The parametric function to be calibrated.

inputObservations2-d sequence of float

The sample of input observations. Can have dimension 0 to specify no observations.

outputObservations2-d sequence of float

The sample of output observations.

candidatesequence of float

The reference value of the parameter.

Notes

NonLinearLeastSquaresCalibration is the minimum variance estimator of the parameter of a given model with no assumption on the dependence of the model wrt the parameter.

The prior distribution of the parameter is a noninformative prior emulated using a flat Normal centered on the candidate and with a variance equal to SpecFunc.MaxScalar.

The posterior distribution of the parameter is Normal and reflects the variability of the optimum parameter depending on the observation sample. By default, the posterior distribution is evaluated based on a linear approximation of the model at the optimum. This corresponds to using the LinearLeastSquaresCalibration at the optimum, and is named Laplace approximation in the bayesian context. However, if the key NonLinearLeastSquaresCalibration-BootstrapSize in the ResourceMap is set to a nonzero positive integer, then a bootstrap resampling of the observations is performed and the posterior distribution is based on a KernelSmoothing of the sample of boostrap optimum parameters.

The resulting distribution of the output error is a Normal and is computed from the residuals.
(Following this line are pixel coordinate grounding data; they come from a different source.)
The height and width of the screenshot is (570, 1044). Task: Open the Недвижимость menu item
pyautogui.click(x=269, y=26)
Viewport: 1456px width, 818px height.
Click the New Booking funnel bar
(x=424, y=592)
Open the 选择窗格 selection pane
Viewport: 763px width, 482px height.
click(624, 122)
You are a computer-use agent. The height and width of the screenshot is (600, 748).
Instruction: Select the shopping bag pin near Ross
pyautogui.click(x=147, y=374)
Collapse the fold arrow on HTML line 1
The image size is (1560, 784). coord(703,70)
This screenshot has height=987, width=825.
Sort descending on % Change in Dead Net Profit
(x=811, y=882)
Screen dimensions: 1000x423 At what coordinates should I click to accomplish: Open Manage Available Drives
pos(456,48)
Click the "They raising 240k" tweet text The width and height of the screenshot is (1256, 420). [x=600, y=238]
If least squares optimization algorithms are enabled, then the algorithm used is the first found by Build of OptimizationAlgorithm. Otherwise, the algorithm TNC is used combined with a multistart algorithm which makes use of the NonLinearLeastSquaresCalibration-MultiStartSize key in the ResourceMap.

Examples

Calibrate a nonlinear model using non-linear least-squares:

>>> import openturns as ot
>>> ot.RandomGenerator.SetSeed(0)
>>> m = 10
>>> x = [[0.5 + i] for i in range(m)]
>>> inVars = ['a', 'b', 'c', 'x']
>>> formulas = ['a + b * exp(c * x)']
>>> model = ot.SymbolicFunction(inVars, formulas)
>>> p_ref = [2.8, 1.2, 0.5]
>>> params = [0, 1, 2]
>>> modelX = ot.ParametricFunction(model, params, p_ref)
>>> y = modelX(x)
>>> y += ot.Normal(0.0, 0.05).getSample(m)
>>> candidate = [1.0]*3
>>> algo = ot.NonLinearLeastSquaresCalibration(modelX, x, y, candidate)
>>> algo.run()
>>> print(algo.getResult().getParameterMAP())
[2.773...,1.203...,0.499...]

Methods

BuildResidualFunction(model, ...)

Build a residual function given a parametric model, input and output observations.

getBootstrapSize()

Accessor to the bootstrap size used to sample the posterior distribution.

getCandidate()

Accessor to the parameter candidate.

getClassName()

Accessor to the object's name.

getId()

Accessor to the object's id.

getInputObservations()

Accessor to the input data to be fitted.

getModel()

Accessor to the model to be fitted.

getName()

Accessor to the object's name.

getOptimizationAlgorithm()

Accessor to the optimization algorithm used for the computation.

getOutputObservations()

Accessor to the output data to be fitted.

getParameterPrior()

Accessor to the parameter prior distribution.

getResult()

Get the result structure.

getShadowedId()

Accessor to the object's shadowed id.

getVisibility()

Accessor to the object's visibility state.

hasName()

Test if the object is named.

hasVisibleName()

Test if the object has a distinguishable name.

run(*args)

Launch the algorithm.

setBootstrapSize(bootstrapSize)

Accessor to the bootstrap size used to sample the posterior distribution.

setName(name)

Accessor to the object's name.

setOptimizationAlgorithm(algorithm)

Accessor to the optimization algorithm used for the computation.

setResult(result)

Accessor to optimization result.

setShadowedId(id)

Accessor to the object's shadowed id.

setVisibility(visible)

Accessor to the object's visibility state.

__init__(*args)
static BuildResidualFunction(model, inputObservations, outputObservations)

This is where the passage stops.